== EXTRACTED RECORDS
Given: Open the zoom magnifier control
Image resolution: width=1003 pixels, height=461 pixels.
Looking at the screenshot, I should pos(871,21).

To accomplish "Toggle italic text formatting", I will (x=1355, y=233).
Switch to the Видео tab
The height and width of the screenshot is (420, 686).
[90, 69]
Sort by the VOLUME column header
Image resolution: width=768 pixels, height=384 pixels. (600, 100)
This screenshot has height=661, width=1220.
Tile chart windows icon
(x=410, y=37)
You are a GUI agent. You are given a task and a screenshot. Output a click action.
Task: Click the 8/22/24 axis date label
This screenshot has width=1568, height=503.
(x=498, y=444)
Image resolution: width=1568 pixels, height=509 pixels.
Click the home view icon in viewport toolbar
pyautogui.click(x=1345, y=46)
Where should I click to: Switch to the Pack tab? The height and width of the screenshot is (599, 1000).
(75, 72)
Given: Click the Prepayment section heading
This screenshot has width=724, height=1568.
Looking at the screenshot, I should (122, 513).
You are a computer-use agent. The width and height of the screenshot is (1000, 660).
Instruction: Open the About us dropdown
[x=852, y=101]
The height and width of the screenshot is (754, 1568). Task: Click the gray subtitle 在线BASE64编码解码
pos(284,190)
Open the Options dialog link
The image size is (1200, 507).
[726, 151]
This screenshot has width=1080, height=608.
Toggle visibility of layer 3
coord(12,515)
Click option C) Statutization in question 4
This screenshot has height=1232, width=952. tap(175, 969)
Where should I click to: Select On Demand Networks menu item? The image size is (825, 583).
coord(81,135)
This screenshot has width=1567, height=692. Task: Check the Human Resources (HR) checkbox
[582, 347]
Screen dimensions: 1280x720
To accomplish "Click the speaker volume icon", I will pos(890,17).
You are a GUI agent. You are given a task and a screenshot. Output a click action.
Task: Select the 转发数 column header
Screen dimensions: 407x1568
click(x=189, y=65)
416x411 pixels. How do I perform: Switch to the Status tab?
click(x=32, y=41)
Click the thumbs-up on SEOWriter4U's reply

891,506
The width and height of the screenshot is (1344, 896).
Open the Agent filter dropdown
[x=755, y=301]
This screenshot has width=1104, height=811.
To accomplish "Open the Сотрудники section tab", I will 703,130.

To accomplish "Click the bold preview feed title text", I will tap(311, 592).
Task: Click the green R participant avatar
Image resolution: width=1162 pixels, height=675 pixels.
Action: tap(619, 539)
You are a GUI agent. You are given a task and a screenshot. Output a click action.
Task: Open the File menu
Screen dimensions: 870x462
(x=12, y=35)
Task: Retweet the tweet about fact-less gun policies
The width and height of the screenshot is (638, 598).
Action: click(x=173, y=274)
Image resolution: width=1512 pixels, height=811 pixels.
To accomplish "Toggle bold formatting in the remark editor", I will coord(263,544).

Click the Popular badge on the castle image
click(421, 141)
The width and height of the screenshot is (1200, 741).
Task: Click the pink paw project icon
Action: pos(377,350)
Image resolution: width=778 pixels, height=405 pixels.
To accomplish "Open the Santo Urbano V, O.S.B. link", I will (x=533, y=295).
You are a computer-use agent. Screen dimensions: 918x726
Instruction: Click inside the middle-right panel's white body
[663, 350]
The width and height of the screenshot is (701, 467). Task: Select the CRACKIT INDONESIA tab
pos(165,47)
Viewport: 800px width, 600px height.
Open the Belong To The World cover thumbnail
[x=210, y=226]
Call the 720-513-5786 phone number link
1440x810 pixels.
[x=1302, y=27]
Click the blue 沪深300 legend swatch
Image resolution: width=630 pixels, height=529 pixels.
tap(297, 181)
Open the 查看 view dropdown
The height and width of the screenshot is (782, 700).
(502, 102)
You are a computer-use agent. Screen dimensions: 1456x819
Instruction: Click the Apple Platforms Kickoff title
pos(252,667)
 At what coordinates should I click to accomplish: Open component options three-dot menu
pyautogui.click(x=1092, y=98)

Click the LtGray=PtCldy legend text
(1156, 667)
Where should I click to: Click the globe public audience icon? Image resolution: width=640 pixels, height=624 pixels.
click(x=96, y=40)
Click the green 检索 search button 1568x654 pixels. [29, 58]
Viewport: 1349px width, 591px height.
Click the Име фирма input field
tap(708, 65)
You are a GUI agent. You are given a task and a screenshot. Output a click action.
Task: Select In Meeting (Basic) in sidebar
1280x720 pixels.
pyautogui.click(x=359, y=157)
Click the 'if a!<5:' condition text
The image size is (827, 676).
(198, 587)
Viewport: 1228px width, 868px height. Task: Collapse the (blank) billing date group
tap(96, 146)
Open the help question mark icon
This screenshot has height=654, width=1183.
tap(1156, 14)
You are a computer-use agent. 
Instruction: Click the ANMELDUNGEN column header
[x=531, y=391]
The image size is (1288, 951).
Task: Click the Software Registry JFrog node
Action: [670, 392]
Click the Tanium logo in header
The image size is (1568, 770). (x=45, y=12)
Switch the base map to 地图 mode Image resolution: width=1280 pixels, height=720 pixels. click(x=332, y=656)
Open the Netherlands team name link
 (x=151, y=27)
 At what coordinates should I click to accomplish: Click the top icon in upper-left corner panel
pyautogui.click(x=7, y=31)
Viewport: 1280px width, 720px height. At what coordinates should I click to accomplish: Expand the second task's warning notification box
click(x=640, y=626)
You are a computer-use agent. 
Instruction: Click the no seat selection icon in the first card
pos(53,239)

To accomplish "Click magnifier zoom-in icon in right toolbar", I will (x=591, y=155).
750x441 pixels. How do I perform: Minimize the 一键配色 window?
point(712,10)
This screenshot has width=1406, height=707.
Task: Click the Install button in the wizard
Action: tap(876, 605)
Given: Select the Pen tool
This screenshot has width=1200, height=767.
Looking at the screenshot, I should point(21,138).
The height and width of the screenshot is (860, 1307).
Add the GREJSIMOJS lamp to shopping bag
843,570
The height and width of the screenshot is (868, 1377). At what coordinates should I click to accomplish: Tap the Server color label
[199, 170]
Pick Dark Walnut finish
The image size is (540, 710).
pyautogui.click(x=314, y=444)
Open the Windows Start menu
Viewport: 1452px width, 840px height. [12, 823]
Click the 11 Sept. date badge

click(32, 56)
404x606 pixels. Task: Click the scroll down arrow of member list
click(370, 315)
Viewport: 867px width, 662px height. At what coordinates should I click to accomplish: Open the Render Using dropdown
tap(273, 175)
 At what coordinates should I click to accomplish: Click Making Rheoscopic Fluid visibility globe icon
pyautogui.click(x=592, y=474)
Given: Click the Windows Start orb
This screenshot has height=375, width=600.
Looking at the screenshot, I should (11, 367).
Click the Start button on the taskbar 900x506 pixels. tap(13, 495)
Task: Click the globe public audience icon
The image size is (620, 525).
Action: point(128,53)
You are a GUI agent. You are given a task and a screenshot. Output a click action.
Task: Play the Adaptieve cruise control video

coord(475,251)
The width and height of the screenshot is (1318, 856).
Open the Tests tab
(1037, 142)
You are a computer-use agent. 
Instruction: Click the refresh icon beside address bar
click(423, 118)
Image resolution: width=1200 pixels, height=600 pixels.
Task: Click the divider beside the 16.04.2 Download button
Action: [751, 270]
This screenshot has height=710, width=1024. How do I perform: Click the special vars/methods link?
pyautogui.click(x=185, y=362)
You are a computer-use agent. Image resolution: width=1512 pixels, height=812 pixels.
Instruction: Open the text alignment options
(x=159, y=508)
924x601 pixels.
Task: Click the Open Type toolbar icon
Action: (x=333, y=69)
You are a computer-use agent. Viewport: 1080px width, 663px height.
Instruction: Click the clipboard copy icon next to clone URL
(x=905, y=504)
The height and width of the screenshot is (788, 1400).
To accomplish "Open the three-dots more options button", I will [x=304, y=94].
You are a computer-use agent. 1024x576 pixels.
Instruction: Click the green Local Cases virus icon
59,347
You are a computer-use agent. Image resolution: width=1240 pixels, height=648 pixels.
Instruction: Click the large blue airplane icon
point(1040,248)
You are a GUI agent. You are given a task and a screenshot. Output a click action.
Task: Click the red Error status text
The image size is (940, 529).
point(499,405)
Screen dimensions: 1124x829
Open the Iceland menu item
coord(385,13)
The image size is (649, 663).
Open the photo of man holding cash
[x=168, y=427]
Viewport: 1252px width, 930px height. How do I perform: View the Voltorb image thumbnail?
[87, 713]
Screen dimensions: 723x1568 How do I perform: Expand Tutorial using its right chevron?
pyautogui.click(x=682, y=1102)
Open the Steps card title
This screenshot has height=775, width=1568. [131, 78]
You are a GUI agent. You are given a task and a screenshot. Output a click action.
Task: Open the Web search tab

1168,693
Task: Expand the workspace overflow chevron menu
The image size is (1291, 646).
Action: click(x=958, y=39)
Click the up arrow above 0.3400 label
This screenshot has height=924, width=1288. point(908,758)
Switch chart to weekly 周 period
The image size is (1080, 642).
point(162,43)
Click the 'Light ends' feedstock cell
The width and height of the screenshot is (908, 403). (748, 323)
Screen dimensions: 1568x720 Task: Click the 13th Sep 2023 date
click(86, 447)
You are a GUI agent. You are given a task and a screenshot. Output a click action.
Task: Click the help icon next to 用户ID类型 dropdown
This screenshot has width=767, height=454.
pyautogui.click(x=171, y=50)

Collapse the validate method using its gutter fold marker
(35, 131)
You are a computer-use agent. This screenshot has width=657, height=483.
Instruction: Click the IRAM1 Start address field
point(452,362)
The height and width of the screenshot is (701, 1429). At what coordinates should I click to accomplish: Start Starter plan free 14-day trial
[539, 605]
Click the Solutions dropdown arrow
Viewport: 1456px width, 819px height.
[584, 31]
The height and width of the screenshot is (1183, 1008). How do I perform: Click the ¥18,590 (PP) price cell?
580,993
====
Up to and including the line that contains "Open the Options dialog link", restate word for word every line of the entries, starting from the first.

Given: Open the zoom magnifier control
Image resolution: width=1003 pixels, height=461 pixels.
Looking at the screenshot, I should pos(871,21).

To accomplish "Toggle italic text formatting", I will (x=1355, y=233).
Switch to the Видео tab
The height and width of the screenshot is (420, 686).
[90, 69]
Sort by the VOLUME column header
Image resolution: width=768 pixels, height=384 pixels. (600, 100)
This screenshot has height=661, width=1220.
Tile chart windows icon
(x=410, y=37)
You are a GUI agent. You are given a task and a screenshot. Output a click action.
Task: Click the 8/22/24 axis date label
This screenshot has width=1568, height=503.
(x=498, y=444)
Image resolution: width=1568 pixels, height=509 pixels.
Click the home view icon in viewport toolbar
pyautogui.click(x=1345, y=46)
Where should I click to: Switch to the Pack tab? The height and width of the screenshot is (599, 1000).
(75, 72)
Given: Click the Prepayment section heading
This screenshot has width=724, height=1568.
Looking at the screenshot, I should (122, 513).
You are a computer-use agent. The width and height of the screenshot is (1000, 660).
Instruction: Open the About us dropdown
[x=852, y=101]
The height and width of the screenshot is (754, 1568). Task: Click the gray subtitle 在线BASE64编码解码
pos(284,190)
Open the Options dialog link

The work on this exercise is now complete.